>> start
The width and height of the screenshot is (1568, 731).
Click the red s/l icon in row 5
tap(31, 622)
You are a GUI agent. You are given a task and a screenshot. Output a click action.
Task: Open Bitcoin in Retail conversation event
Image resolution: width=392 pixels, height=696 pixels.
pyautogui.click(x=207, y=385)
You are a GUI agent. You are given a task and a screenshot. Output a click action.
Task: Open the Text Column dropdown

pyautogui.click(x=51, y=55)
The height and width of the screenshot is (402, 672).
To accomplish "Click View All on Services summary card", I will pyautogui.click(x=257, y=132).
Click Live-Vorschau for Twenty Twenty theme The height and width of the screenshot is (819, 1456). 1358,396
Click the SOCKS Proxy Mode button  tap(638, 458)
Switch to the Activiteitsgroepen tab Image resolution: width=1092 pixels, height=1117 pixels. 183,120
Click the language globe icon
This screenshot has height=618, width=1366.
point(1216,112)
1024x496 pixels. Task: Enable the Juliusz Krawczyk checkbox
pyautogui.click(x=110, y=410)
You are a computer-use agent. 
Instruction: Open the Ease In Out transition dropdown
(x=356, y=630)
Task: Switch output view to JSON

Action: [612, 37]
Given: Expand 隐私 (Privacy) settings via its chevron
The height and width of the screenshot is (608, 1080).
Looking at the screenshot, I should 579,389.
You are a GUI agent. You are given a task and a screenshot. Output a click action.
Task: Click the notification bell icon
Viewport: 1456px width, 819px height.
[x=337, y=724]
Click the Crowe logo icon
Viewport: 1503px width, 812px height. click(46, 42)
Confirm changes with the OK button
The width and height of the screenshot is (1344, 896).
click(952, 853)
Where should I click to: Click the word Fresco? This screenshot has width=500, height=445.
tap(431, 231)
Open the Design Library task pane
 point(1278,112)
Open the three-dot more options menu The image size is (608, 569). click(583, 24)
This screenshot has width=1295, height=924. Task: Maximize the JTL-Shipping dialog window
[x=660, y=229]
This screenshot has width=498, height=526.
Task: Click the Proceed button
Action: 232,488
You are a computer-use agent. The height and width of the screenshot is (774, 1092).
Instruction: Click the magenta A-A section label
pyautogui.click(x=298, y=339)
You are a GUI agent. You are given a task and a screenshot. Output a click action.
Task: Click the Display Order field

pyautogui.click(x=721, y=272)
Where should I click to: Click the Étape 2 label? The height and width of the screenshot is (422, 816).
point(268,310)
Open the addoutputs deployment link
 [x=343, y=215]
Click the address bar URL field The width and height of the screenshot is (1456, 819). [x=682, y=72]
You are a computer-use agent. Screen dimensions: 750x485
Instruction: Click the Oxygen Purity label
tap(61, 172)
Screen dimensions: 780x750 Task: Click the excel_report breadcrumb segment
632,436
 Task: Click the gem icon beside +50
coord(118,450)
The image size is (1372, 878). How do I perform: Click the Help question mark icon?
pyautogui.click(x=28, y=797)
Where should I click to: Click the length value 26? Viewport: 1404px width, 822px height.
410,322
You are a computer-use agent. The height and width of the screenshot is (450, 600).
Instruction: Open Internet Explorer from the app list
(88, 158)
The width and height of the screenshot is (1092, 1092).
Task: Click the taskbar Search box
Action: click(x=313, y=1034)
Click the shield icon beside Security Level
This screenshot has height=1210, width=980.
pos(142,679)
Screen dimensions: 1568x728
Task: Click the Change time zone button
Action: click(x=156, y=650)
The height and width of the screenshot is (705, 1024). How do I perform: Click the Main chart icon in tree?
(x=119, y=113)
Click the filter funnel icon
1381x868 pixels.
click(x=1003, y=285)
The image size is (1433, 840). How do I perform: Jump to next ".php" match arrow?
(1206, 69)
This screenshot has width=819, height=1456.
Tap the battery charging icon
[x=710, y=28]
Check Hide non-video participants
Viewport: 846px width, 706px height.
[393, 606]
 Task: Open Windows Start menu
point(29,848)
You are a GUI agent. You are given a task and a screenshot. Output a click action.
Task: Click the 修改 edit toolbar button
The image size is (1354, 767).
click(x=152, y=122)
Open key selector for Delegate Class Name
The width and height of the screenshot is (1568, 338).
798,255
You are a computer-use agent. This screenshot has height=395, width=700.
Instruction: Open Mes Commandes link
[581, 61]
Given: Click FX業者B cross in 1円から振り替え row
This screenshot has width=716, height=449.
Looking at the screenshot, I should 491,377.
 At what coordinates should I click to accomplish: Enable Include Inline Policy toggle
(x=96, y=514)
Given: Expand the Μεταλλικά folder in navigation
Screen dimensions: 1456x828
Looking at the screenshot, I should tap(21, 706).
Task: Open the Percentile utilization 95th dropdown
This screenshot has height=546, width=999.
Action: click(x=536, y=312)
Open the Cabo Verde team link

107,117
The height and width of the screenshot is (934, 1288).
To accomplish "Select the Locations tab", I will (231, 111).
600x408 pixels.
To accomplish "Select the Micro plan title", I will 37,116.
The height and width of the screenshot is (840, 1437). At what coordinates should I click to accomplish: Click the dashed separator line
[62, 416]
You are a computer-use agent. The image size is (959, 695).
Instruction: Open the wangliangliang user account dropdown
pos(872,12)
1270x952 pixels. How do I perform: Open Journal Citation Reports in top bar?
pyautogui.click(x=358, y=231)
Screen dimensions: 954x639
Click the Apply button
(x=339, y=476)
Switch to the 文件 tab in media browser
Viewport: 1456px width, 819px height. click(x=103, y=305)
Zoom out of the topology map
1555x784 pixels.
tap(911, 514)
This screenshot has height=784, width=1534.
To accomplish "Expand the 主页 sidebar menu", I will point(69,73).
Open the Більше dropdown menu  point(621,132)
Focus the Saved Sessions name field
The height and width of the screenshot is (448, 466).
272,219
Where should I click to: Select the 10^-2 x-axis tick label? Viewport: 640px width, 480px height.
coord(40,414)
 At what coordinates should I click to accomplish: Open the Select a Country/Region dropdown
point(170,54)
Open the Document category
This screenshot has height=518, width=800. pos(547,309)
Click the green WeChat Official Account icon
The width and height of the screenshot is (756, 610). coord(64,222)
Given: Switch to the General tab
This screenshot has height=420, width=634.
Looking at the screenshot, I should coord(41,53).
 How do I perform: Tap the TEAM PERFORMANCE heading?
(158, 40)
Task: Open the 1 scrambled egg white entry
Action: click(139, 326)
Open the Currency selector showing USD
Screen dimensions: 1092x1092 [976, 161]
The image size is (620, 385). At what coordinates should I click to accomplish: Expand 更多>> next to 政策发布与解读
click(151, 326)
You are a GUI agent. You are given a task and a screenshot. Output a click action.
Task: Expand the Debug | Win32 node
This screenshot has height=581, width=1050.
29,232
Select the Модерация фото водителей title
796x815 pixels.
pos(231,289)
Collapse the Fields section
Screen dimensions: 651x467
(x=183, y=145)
>> end
■ Problem details
Arrange the item lines above as a Markdown table with the columns "Row" and "Line." Start at the line with "Given: Click FX業者B cross in 1円から振り替え row" and continue through the line with "Looking at the screenshot, I should coord(41,53).". Number each row and leave out blank lines.

■ Solution to this task
| Row | Line |
|---|---|
| 1 | Given: Click FX業者B cross in 1円から振り替え row |
| 2 | This screenshot has width=716, height=449. |
| 3 | Looking at the screenshot, I should 491,377. |
| 4 |  At what coordinates should I click to accomplish: Enable Include Inline Policy toggle |
| 5 | (x=96, y=514) |
| 6 | Given: Expand the Μεταλλικά folder in navigation |
| 7 | Screen dimensions: 1456x828 |
| 8 | Looking at the screenshot, I should tap(21, 706). |
| 9 | Task: Open the Percentile utilization 95th dropdown |
| 10 | This screenshot has height=546, width=999. |
| 11 | Action: click(x=536, y=312) |
| 12 | Open the Cabo Verde team link |
| 13 | 107,117 |
| 14 | The height and width of the screenshot is (934, 1288). |
| 15 | To accomplish "Select the Locations tab", I will (231, 111). |
| 16 | 600x408 pixels. |
| 17 | To accomplish "Select the Micro plan title", I will 37,116. |
| 18 | The height and width of the screenshot is (840, 1437). At what coordinates should I click to accomplish: Click the dashed separator line |
| 19 | [62, 416] |
| 20 | You are a computer-use agent. The image size is (959, 695). |
| 21 | Instruction: Open the wangliangliang user account dropdown |
| 22 | pos(872,12) |
| 23 | 1270x952 pixels. How do I perform: Open Journal Citation Reports in top bar? |
| 24 | pyautogui.click(x=358, y=231) |
| 25 | Screen dimensions: 954x639 |
| 26 | Click the Apply button |
| 27 | (x=339, y=476) |
| 28 | Switch to the 文件 tab in media browser |
| 29 | Viewport: 1456px width, 819px height. click(x=103, y=305) |
| 30 | Zoom out of the topology map |
| 31 | 1555x784 pixels. |
| 32 | tap(911, 514) |
| 33 | This screenshot has height=784, width=1534. |
| 34 | To accomplish "Expand the 主页 sidebar menu", I will point(69,73). |
| 35 | Open the Більше dropdown menu  point(621,132) |
| 36 | Focus the Saved Sessions name field |
| 37 | The height and width of the screenshot is (448, 466). |
| 38 | 272,219 |
| 39 | Where should I click to: Select the 10^-2 x-axis tick label? Viewport: 640px width, 480px height. |
| 40 | coord(40,414) |
| 41 |  At what coordinates should I click to accomplish: Open the Select a Country/Region dropdown |
| 42 | point(170,54) |
| 43 | Open the Document category |
| 44 | This screenshot has height=518, width=800. pos(547,309) |
| 45 | Click the green WeChat Official Account icon |
| 46 | The width and height of the screenshot is (756, 610). coord(64,222) |
| 47 | Given: Switch to the General tab |
| 48 | This screenshot has height=420, width=634. |
| 49 | Looking at the screenshot, I should coord(41,53). |